The Indian rupee posted on Friday its biggest daily gain in two-and-a-half months after the government's diesel price hike raised hopes for more fiscal reforms, while the Federal Reserve's stimulus action sparked a rally in global risk assets.
However, the rupee's session was slightly marred by higher-than-expected inflation, which dented hopes the Reserve Bank of India would consider cutting interest rates as early as its policy review on Monday.
Still, analysts said more policy reforms could increase the prospects of monetary easing, given central bank officials have repeatedly pressed the government to take action to shore up its finances first.
Any rate cuts could help boost foreign inflows into stocks and further shore up confidence in the Indian economy at a time when the dollar is under pressure after the Fed's liquidity measures.
"We had everything going right for the rupee today. But I am not too sure how long this will sustain to be honest," said Ananth Narayan, co-head of wholesale banking for South Asia at Standard Chartered Bank on Friday.
"The steps taken by the government are pretty positive. I think the market is re-rating the possibility of a ratings downgrade now and thinking it will not happen. But it doesn't take away the basic issues like the lack of growth, infra projects not taking off, etc.".
Narayan said he expects the rupee to trade in a 53.75-55.00 range next week.
The partially convertible rupee closed at 54.30/31 per dollar, gaining 2.1% from its close of 55.43/44 on Thursday to mark its biggest single-day gain since June 29.
The unit rose as high as 54.29 during the session, its strongest since July 4.
Traders said gains in the domestic shares also boosted the rupee – which gained 1.9% for the week to mark a second consecutive weekly gain – and fuelled hopes for more foreign fund inflows.
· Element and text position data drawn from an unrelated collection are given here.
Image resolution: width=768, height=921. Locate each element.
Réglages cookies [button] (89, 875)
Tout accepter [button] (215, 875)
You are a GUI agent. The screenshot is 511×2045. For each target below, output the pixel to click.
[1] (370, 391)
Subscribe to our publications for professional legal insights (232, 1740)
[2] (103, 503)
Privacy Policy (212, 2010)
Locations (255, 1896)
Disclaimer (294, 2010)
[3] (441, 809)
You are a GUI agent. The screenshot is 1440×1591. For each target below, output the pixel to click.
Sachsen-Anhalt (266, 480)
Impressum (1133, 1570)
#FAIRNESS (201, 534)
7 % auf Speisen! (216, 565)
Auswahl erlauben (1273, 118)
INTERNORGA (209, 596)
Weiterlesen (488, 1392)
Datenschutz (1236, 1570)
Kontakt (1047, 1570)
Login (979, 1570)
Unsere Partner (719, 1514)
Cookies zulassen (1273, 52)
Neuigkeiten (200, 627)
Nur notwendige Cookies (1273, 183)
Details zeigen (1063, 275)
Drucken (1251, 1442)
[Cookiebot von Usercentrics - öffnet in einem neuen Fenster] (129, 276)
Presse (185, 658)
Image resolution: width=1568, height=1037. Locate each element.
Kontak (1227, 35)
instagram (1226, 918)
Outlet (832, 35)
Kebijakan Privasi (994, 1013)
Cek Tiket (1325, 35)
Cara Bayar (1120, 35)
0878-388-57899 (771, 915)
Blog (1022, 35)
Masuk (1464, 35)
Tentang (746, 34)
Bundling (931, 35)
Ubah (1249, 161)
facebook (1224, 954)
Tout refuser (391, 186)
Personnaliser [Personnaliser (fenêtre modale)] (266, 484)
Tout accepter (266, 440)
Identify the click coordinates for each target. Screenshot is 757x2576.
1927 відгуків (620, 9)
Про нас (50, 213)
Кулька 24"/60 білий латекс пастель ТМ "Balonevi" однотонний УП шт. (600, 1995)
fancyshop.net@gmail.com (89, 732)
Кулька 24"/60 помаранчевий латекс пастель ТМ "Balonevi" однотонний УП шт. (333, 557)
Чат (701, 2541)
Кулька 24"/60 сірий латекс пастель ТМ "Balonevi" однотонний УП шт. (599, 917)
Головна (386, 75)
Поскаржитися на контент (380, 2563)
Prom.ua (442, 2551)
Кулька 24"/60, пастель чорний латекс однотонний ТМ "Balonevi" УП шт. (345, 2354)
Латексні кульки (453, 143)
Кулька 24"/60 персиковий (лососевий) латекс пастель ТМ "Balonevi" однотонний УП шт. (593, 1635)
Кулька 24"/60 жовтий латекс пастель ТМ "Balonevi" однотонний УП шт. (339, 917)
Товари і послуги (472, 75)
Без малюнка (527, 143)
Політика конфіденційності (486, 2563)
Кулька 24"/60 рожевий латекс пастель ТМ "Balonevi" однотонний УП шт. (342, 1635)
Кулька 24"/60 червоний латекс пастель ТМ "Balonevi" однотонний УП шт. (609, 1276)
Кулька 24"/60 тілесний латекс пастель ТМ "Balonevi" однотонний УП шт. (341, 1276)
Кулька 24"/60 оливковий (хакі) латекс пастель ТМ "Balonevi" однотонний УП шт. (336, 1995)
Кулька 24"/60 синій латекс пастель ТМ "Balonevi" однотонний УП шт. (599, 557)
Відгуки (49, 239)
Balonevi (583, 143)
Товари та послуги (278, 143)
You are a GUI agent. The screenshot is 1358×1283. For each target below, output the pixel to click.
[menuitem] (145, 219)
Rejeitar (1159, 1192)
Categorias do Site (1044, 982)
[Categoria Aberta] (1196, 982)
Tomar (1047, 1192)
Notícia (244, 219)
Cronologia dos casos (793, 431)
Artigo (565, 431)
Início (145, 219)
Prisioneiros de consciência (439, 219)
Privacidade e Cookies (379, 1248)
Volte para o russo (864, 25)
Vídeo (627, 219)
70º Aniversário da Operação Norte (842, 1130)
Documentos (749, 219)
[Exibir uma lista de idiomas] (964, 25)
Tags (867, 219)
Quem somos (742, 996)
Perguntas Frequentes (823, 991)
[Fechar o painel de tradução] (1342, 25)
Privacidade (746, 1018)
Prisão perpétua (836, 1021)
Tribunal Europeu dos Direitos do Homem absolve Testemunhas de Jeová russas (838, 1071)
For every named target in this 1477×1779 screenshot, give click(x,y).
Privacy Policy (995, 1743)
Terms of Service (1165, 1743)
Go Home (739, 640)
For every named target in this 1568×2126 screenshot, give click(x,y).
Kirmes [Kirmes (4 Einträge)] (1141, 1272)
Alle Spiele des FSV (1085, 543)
India's 14% increase in diesel prices announced on Thursday was widely seen opening up the prospect of further reforms.
After the markets close on Friday, India said it would allow foreign supermarkets to invest in local chains, while also opening up the aviation sector to foreign direct investment.
That, combined with the potential increase in global liquidity from the Fed's decision to revive a new asset purchase programme, could help support Indian markets.
"The government's recent measures to hike fuel prices is likely to, at least temporarily, calm investor anxiety about the domestic fiscal position and ensure that fund flows into domestic markets remain strong," economists at HDFC Bank wrote in a note.
In the offshore non-deliverable forward market, the one-month contract was at 54.43 while the three-month was at 54.98.
In the currency futures market, the most-traded near-month dollar/rupee contracts on the National Stock Exchange, the MCX-SX and the United Stock Exchange all closed at around 54.29 with a total traded volume of around $7.6 billion.